*** Document extract

## Looking for efficient (ie v.small) algorithm for LOG2(n)

11 posts / 0 new
Author
Message

Hi Folks,

I suspect I know the answer but if anybody can chip in I'd be grateful.

I need to manipulate some binary numbers in an FPGA co-pro design I'm doing (div, square root, and possibly other roots and powers) and I got to thinking about converting the numbers to their log equivalent (base 2) doing the business and then convert back.

After spending all morning researching this at Queens university librray, and on line, I have come up with zillions of algorithms which use floating point, or require multiply or division or both, and therefore are useless to me.

I need the integer and fractional part of the result, not just integer.

If any of you have ideas about such algorithms, or where I can look for ideas (maybe obscure old textbooks etc), then let me know.

Many thanks,
Murdo.

PS: Application is for a MIMO RF decoder where I am comparing QR and Cholesky decompositions.

There are already a million monkeys in front of a million keyboards, and the internet is nothing like Shakespeare!

******
*** Data lines

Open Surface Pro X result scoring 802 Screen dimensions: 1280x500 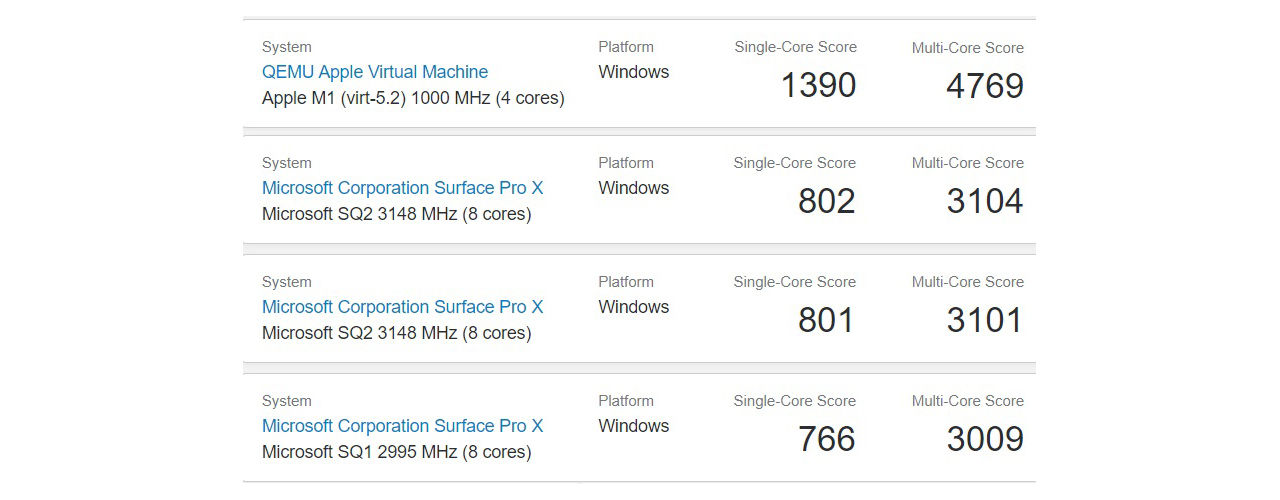click(402, 188)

******

▶ Written request 1: In the forum post on LOG2 algorithms, reproduce the stretch from "11 posts / 0" through "not just integer.".
▶ Written request 2: According to the forum post on LOG2 algorithms, what application is the design for?

▶ Complete output 1:
11 posts / 0 new
Author
Message

Hi Folks,

I suspect I know the answer but if anybody can chip in I'd be grateful.

I need to manipulate some binary numbers in an FPGA co-pro design I'm doing (div, square root, and possibly other roots and powers) and I got to thinking about converting the numbers to their log equivalent (base 2) doing the business and then convert back.

After spending all morning researching this at Queens university librray, and on line, I have come up with zillions of algorithms which use floating point, or require multiply or division or both, and therefore are useless to me.

I need the integer and fractional part of the result, not just integer.

▶ Complete output 2: A MIMO RF decoder, in which the poster is comparing QR and Cholesky decompositions.